The articles published in this journal now lead to at least 450 original reports per month in the news media. If one counts the secondary reports based on releases from the wire services, the number of reports exceeds 1500 per month for the Journal alone. The articles that receive the most attention are those about topics that are on the minds of the public. For example, the research report that we published on the effects of combat duty on U.S. soldiers in Iraq1 led to more than 340 news articles. Articles about breast cancer, prostate cancer, osteoporosis, and coronary heart disease consistently receive wide coverage. And the public seems ever hungry for news about diet, cholesterol, obesity, and even liposuction. Members of the news media know that the public is fascinated by exotic health reports such as the fate of conjoined twins2 or of patients who have swallowed unusual objects.3 Not surprisingly, the media pay little attention to articles about uncommon diseases, genetics, and pathophysiology. There is little attention to the problems of health care costs and our health care system, and even less about world health problems such as malaria and tuberculosis. Again, the coverage in the media reflects the interests of the public, on whose attention the media themselves depend.

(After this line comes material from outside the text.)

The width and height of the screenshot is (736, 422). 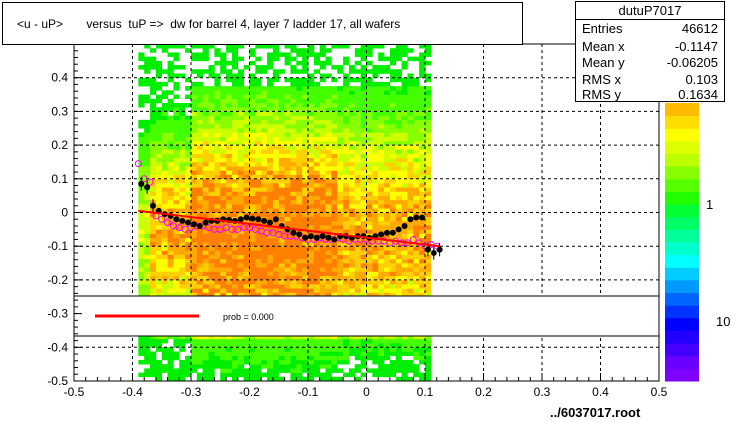 What do you see at coordinates (60, 78) in the screenshot?
I see `y-tick-label: 0.4` at bounding box center [60, 78].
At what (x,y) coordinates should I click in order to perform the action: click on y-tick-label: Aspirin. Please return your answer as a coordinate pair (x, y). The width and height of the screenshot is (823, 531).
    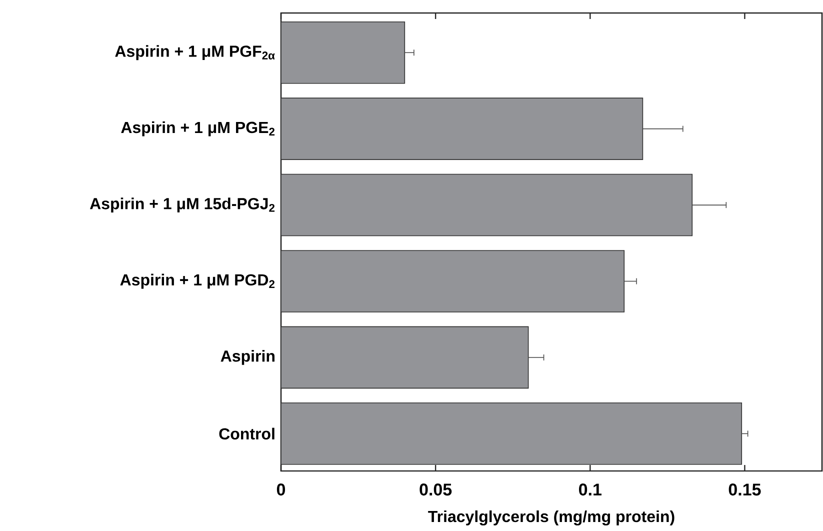
    Looking at the image, I should click on (247, 358).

Knowing that the media are primed and poised to focus on what we publish only increases the responsibilities of medical journals to maintain rigorous peer review and critical examination of how researchers interpret their findings. The media and the public see publication in peer-reviewed journals as validation of the research. Diligent reviewers and careful editors can identify mistakes, provide balance, and restrain overinterpretation. At this journal we go to great lengths to provide accompanying commentary from experts who can offer critical perspective and qualification. We urge the news media to try to do the same. Ironically, physicians tend to blame the journal when the media publicizes and misinterprets a research report.

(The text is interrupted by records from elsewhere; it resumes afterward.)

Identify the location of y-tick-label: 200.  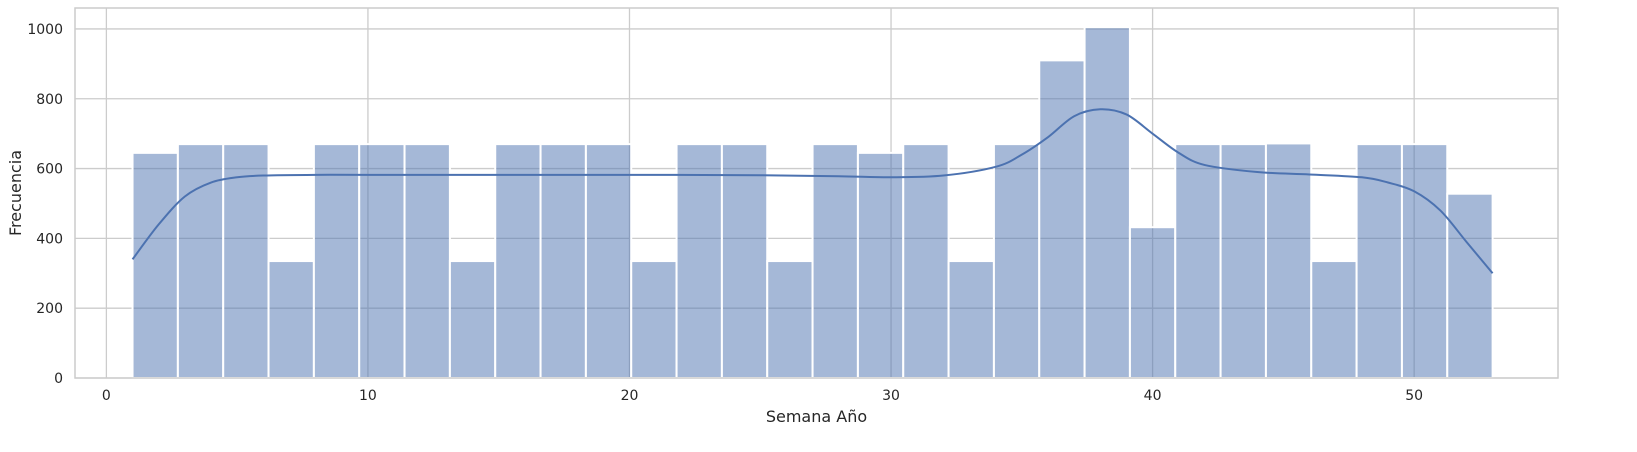
(50, 309).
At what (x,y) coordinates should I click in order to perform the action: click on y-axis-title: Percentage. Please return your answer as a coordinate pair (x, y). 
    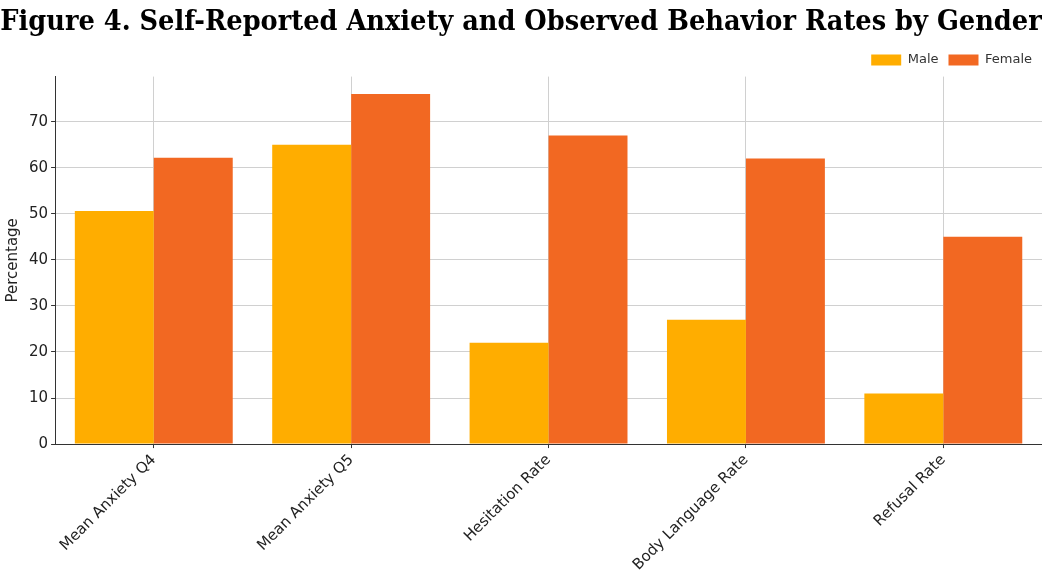
    Looking at the image, I should click on (12, 260).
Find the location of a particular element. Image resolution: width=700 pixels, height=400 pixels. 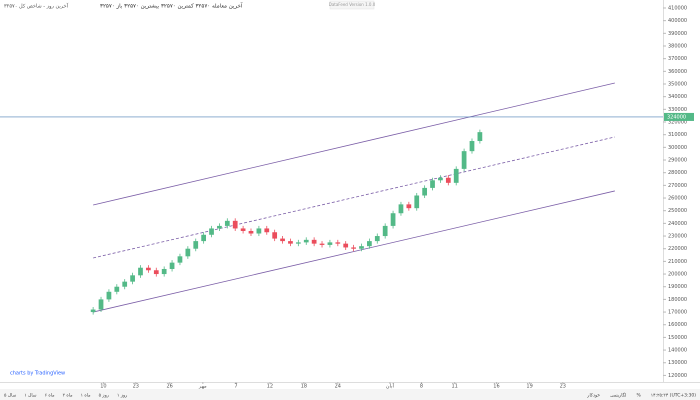

y-tick-label: 120000 is located at coordinates (678, 376).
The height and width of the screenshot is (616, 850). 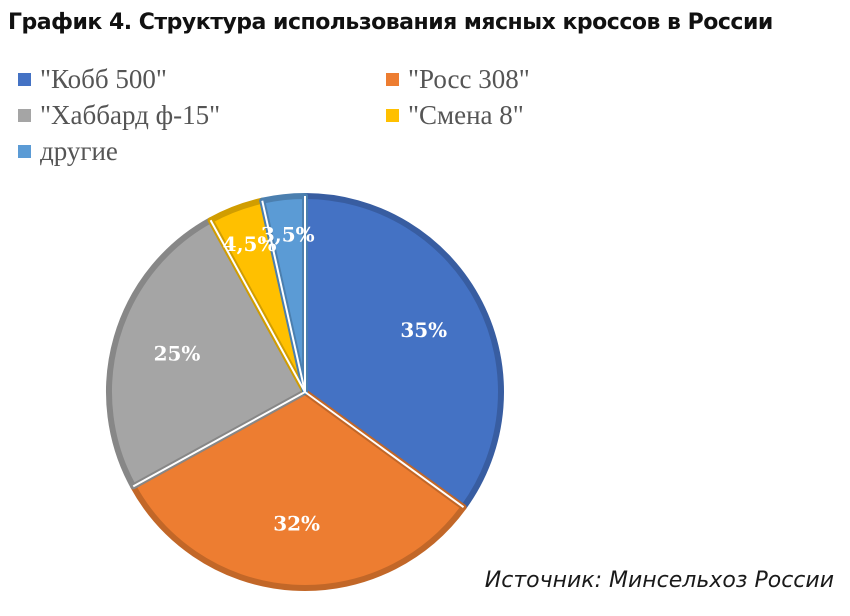 I want to click on legend-swatch-ross, so click(x=392, y=80).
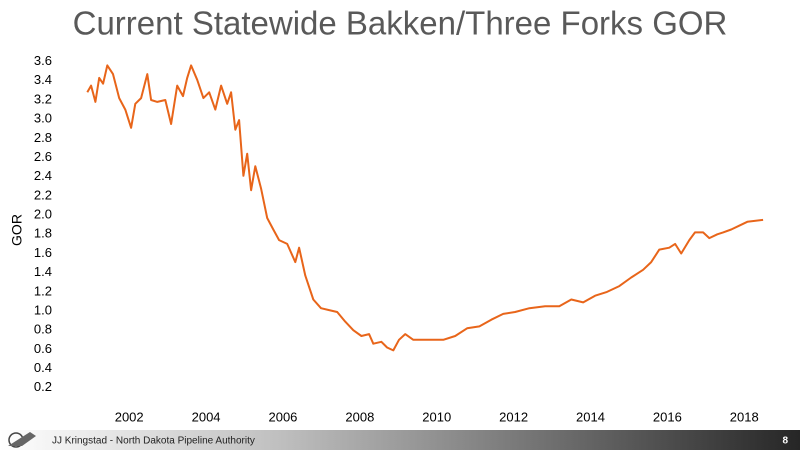 This screenshot has width=800, height=455. What do you see at coordinates (43, 290) in the screenshot?
I see `y-tick-label: 1.2` at bounding box center [43, 290].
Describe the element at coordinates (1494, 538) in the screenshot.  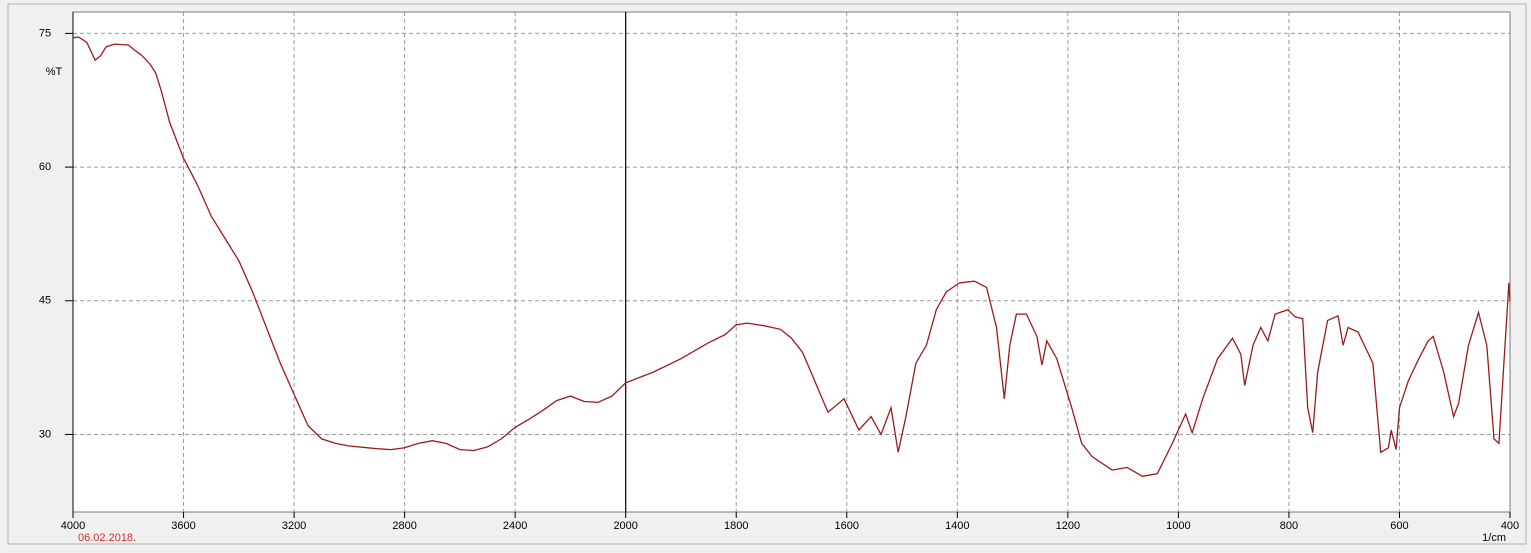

Investigators see attention in the media as a valuable professional opportunity, as do their academic institutions, their funding sources (both public and private), and even their specialty societies, not to mention the pharmaceutical and medical-device industries. For private companies, publication and a positive press have cash value, which only further increases the need for peer-reviewed journals to remain critical and for policies such as ours that ensure that editors remain free of financial ties to those whose work they publish. Journals and those who write for them should be judged by the most critical standards of the medical profession, which has a memory that endures long after the flashes in the news media have faded.
References
Hoge CW, Castro CA, Messer SC, McGurk D, Cotting DI, Koffman RL. Combat duty in Iraq and Afghanistan, mental health problems, and barriers to care. N Engl J Med 2004;351:13-22.
Norwitz ER, Hoyte LPJ, Jenkins KJ, et al. Separation of conjoined twins with the twin reversed-arterial-perfusion sequence after prenatal planning with three-dimensional modeling. N Engl J Med 2000;343:399-402.
Fran?ois B, Brenet O. A medical mystery. N Engl J Med 2004;350:59-59.(Edward W. Campion, M.D.)